Do you drink an occasional glass of red wine in the evening after a stressful day at work? Are you also a bit confused about which foods are good for you and which ones to avoid? Well, its getting even more interesting now.
We've long known that dietary factors are being found by researchers to play a role in the prevention or cause of cancers. Edible items from fats to chewing tobacco have been implicated as cancer causing agents, while others such as fiber and some vitamins can offer protection. Well, add to the list of good dietary products: red wine, garlic, onions, and soy sauce, although please, not all at once.

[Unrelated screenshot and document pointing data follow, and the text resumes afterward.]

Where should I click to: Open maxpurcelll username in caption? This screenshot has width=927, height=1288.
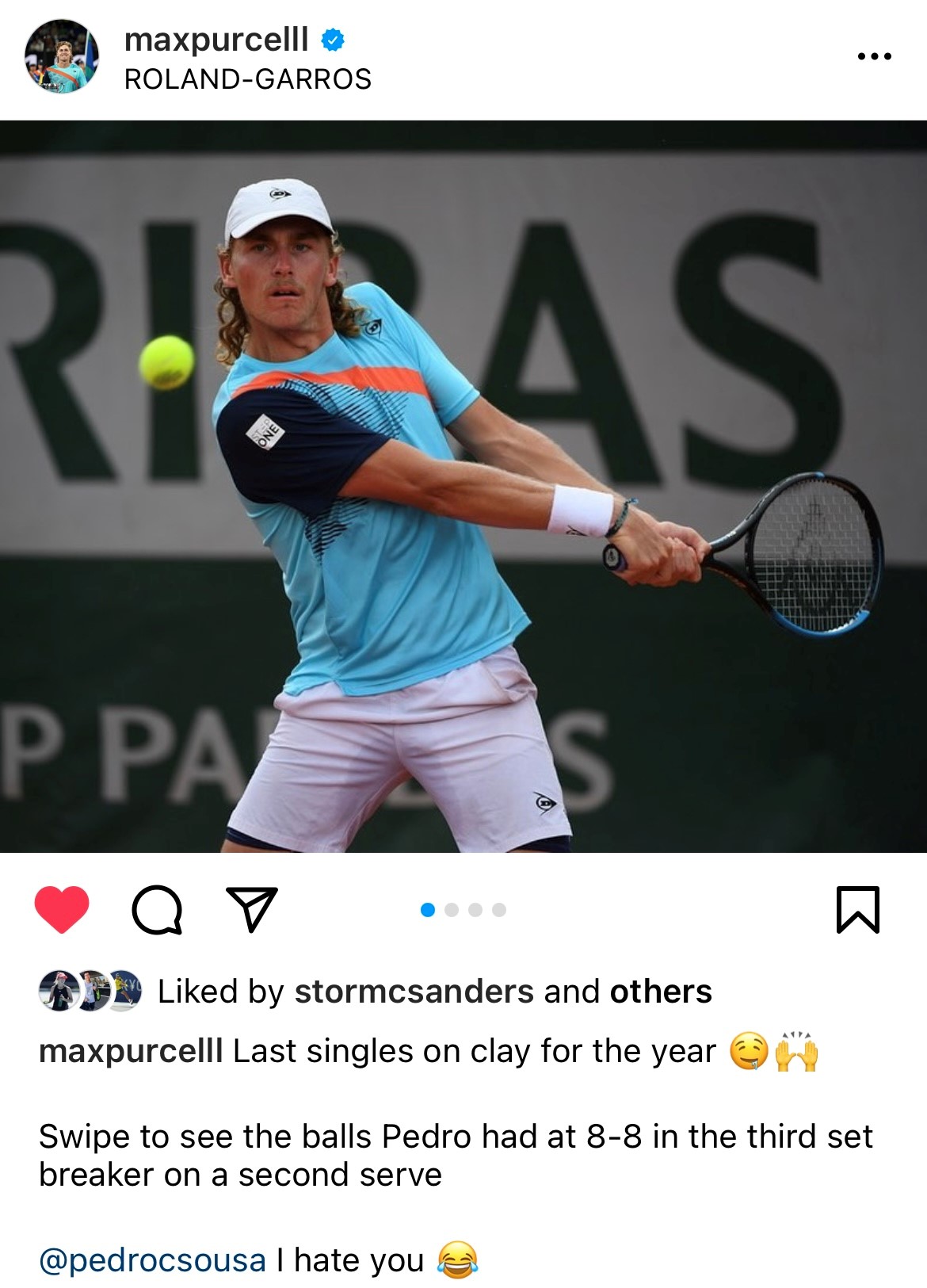coord(131,1052)
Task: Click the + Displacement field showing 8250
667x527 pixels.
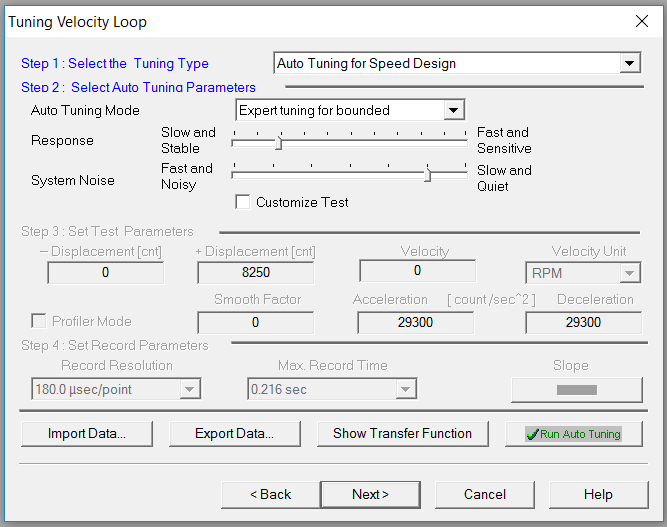Action: click(x=256, y=272)
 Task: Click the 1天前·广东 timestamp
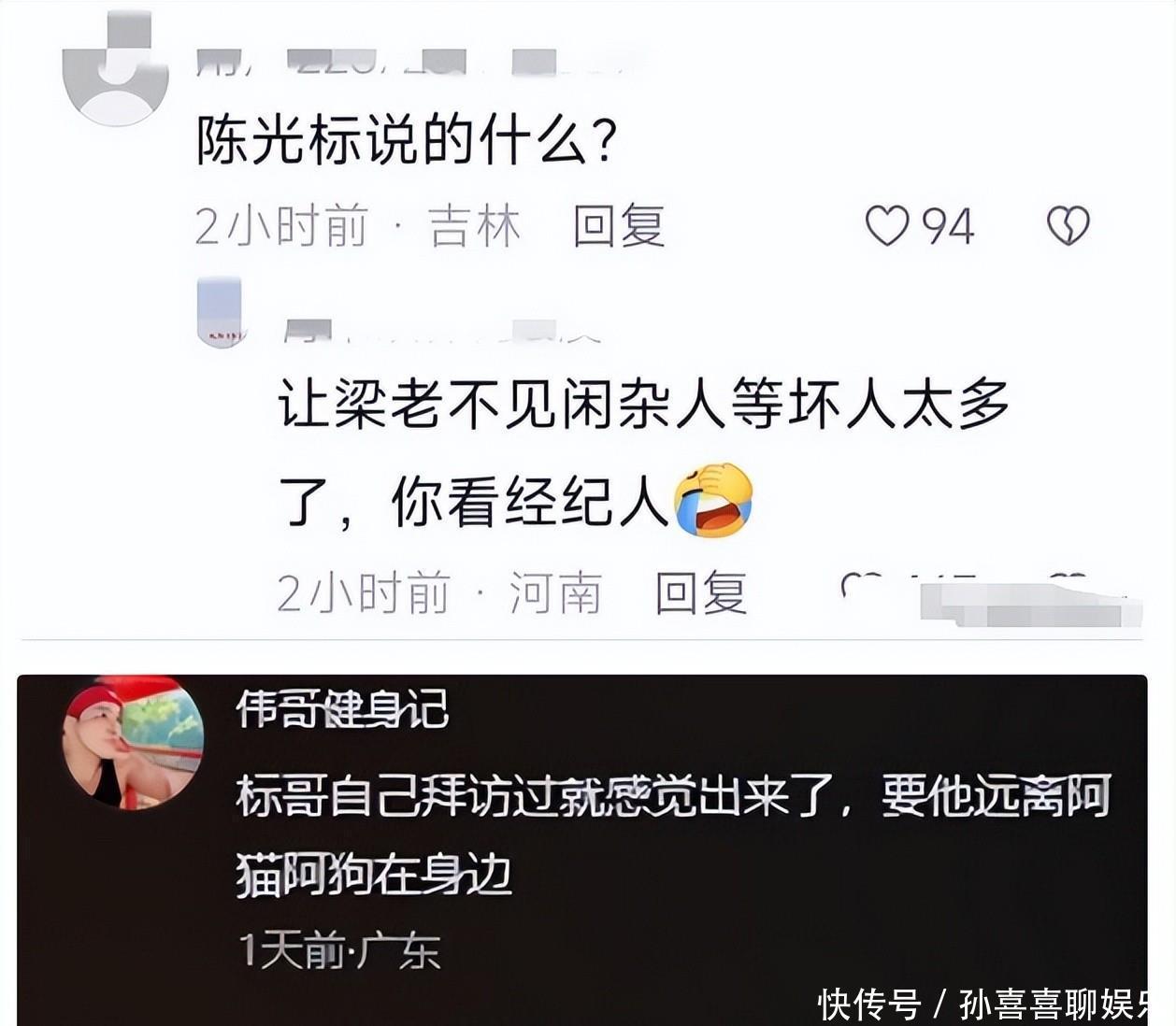340,950
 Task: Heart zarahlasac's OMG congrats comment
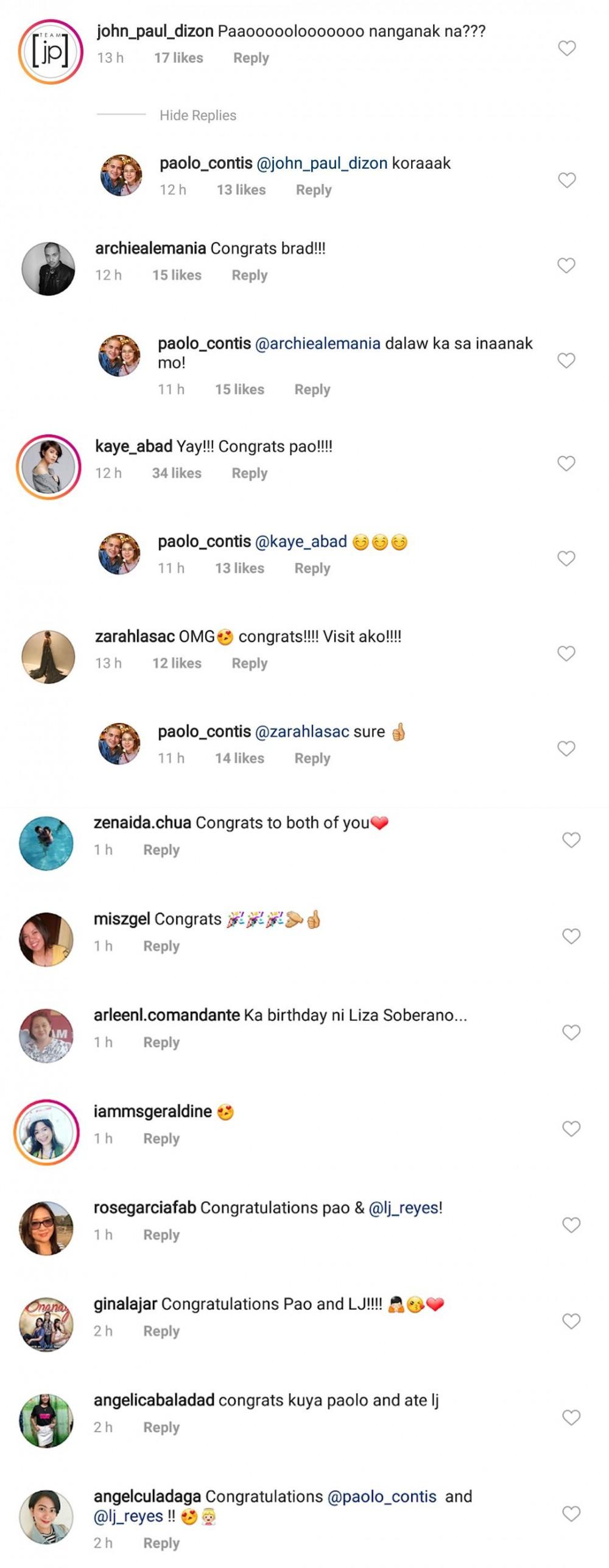coord(566,654)
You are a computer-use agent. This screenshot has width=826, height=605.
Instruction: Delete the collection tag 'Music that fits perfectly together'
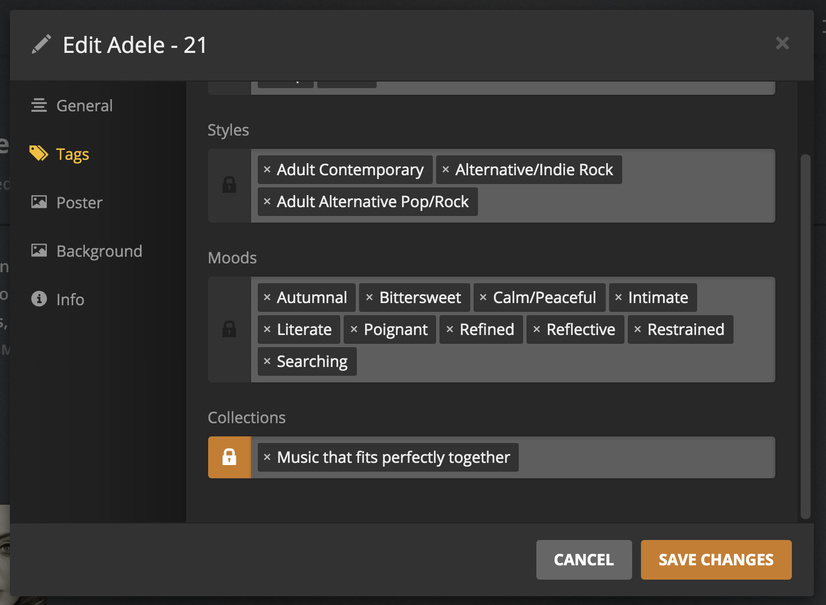tap(267, 458)
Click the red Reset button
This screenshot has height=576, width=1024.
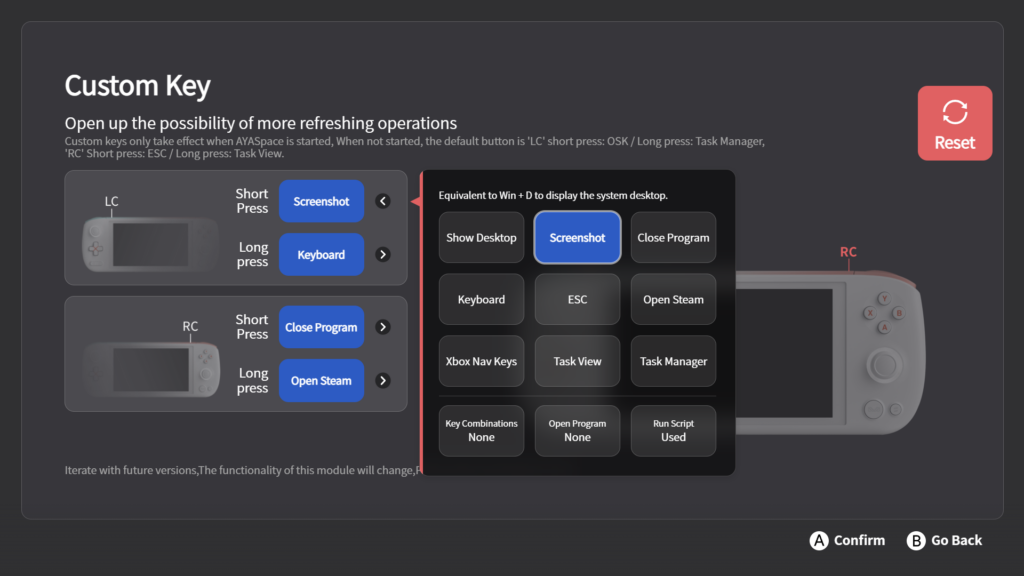pyautogui.click(x=954, y=123)
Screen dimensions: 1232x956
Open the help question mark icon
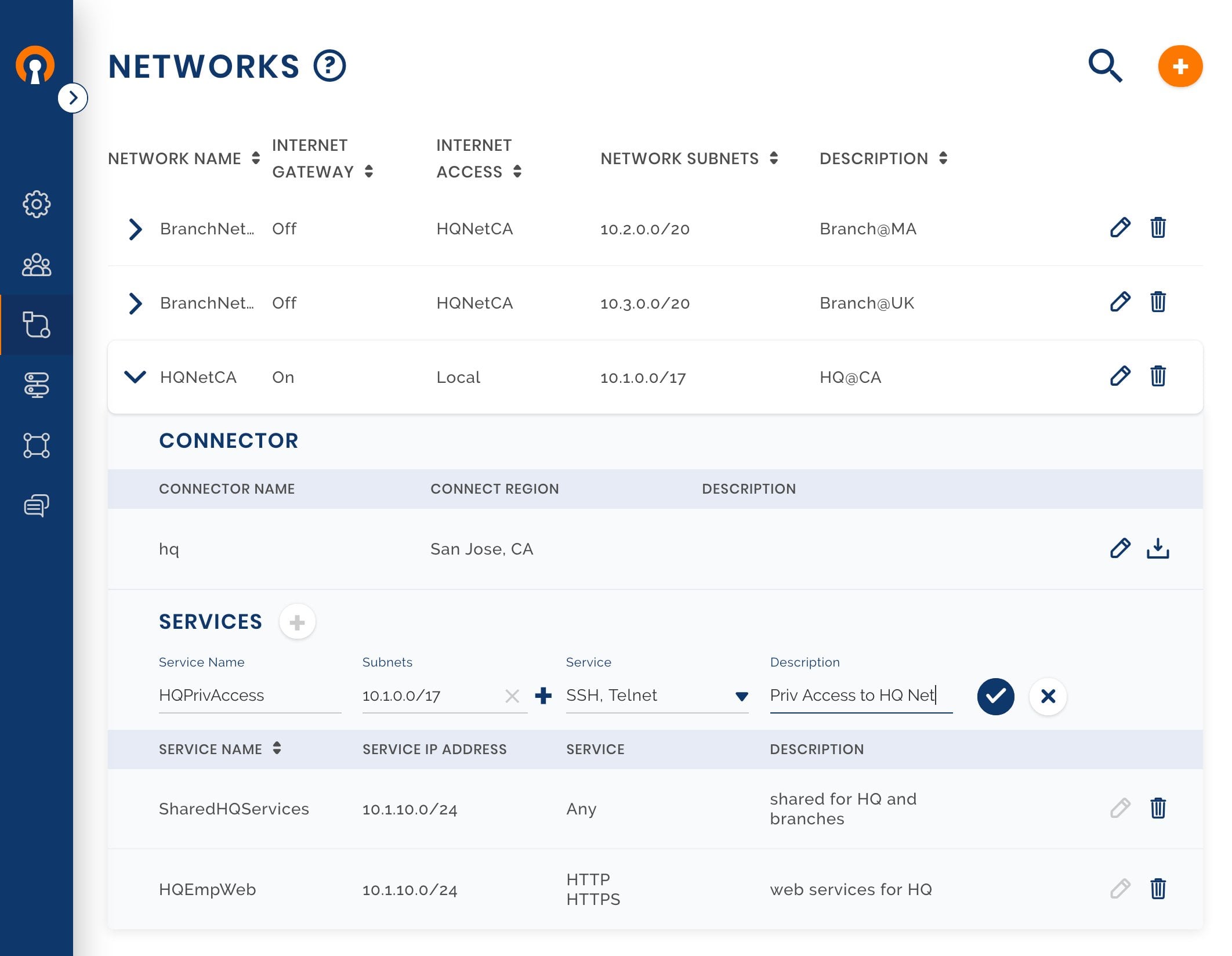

Dr. Terrance Leighton, professor of microbiology at the University of California in Berkley, identified a substance called quercetin which is found in these foods and, ironically, can also be a carcinogen. However, he says that its power as an anticancer agent simply overwhelms its danger as a mutagen, or cancer causing one. Found in a wide variety of foods, quercetin is active in the micromolar range, in directly blocking the proliferation of cancer cells. In case you are not familiar with the micromolar range, try looking for it just this side of the Rocky Mountain range. Dr Leighton noted that Chinese who are on diets high in allium vegetables, such as onions and garlic, which have incredible levels of quercetin, have twenty times less cancer risk than those without these vegetables.
Meanwhile, Dr. Michael Pariza, director of the Food Research Institute at the University of Wisconsin reported that mice given a cancer-causing diet developed fewer tumors if they had soy sauce on their food. Mind you, what they don't tell you is that the salt in the soy sauce probably gave the mice swollen ankles, high blood pressure, heart failure, and kidney disease, but hey, this is only a cancer experiment.
Here's the news about red wine: in moderation, it has long been thought of as heart healthy. The alcohol and certain substances in red wine called antioxidants, such as flavonoids or a substance called resveratrol, have heart-healthy benefits and may help prevent heart disease by protecting against artery damage. Antioxidants in red wine called polyphenols may help protect the lining of blood vessels in your heart. A polyphenol called resveratrol is one substance in red wine that's gotten attention. Some research shows that resveratrol could be linked to a reduced risk of inflammation and blood clotting, both of which can lead to heart disease.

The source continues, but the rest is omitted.